Jesus did not leave us without resources for learning and growing in paradoxical self-giving self-love. He told us to love each other as we love ourselves, but He also told us to “Love each other as I have loved you.” Jesus Himself is the greatest example of what I am talking about. Jesus along with His Father and the Holy Spirit expanded the love they share so much that they treated our eternal good and happiness as if it were their own. Jesus came, forgetting about what was good for Him, to suffer and die so that we could be set free from sin and live. He showed us exactly what it means to love others as we love our own selves, because that is what He did for us.
This week I encourage you to think about Jesus’ example and all the times when someone else being happy has made you happy, when your love for yourself expanded to include loving another person.
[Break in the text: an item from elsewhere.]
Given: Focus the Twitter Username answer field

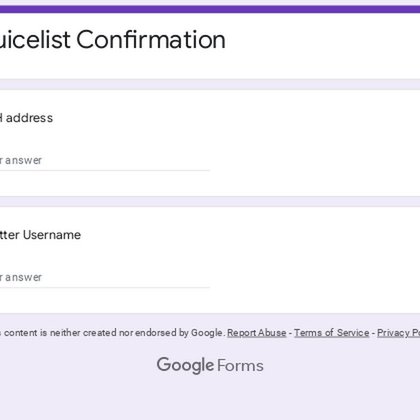Looking at the screenshot, I should point(104,277).
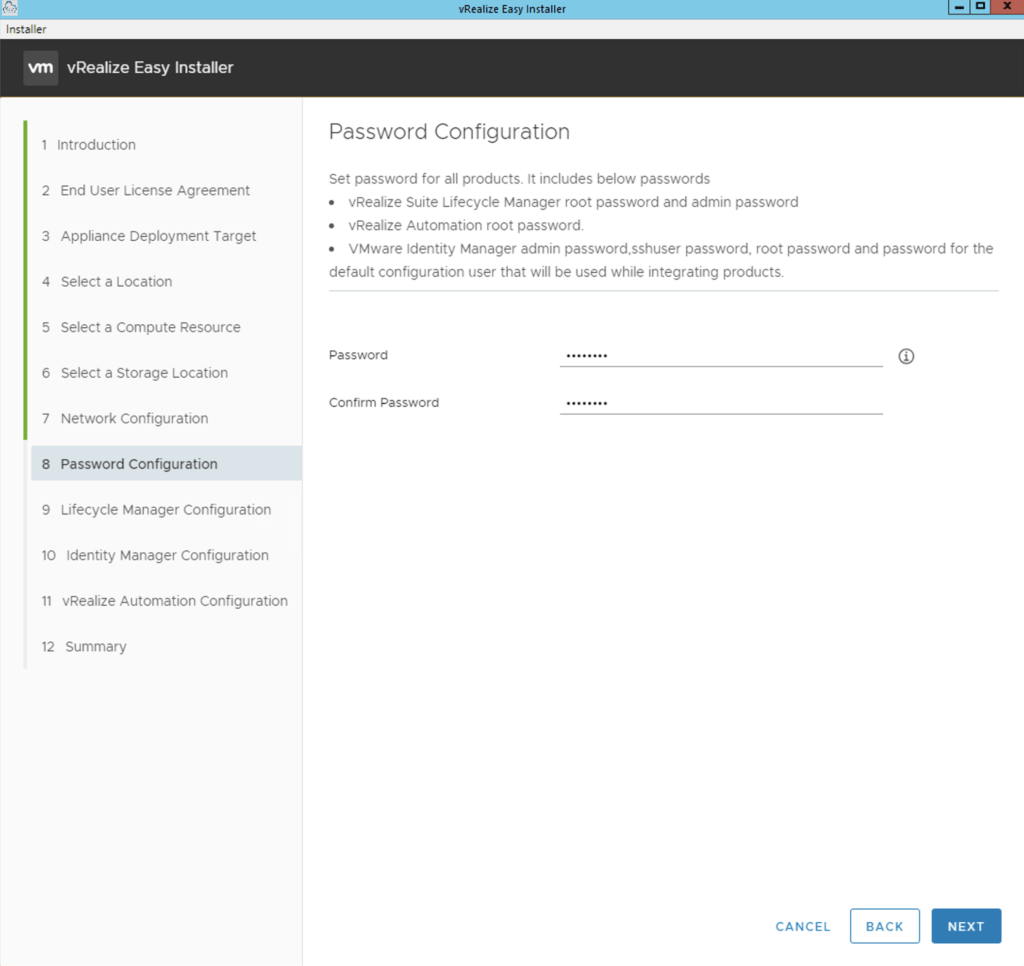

Then try stretching that a little further. Try to imagine the happiness and well-being or the distress and worry of that rude driver behind you, that annoying neighbor next door, or even that narcissistic co-worker, as if their own joy or pain were your own. Remembering Jesus, forget about the effect they have on you and consider your effect on them. Then see if anything changes, if anything grows in you, if perhaps you even feel a little better about yourself. Me? I’ll think some more about my neighbor and his tree.
Amen.
Valley Covenant Church
Eugene/Springfield, Oregon
Copyright © 2020 by Stephen S. Bilynskyj
[1] Illustrated London News July 16, 1910.
[2] In Mere Christianity (New York: MacMillan Publishing, 1960), p. 105f.
[3] Quoted in Josef Pieper, Faith, Hope, Love (San Francisco: Ignatius Press, 1997), p. 244.
[4] See David M. Gallagher, “Thomas Aquinas on Self-Love as the Basis for Love of Others,” Acta Philosophica, vol. 8 (1999), 23-44.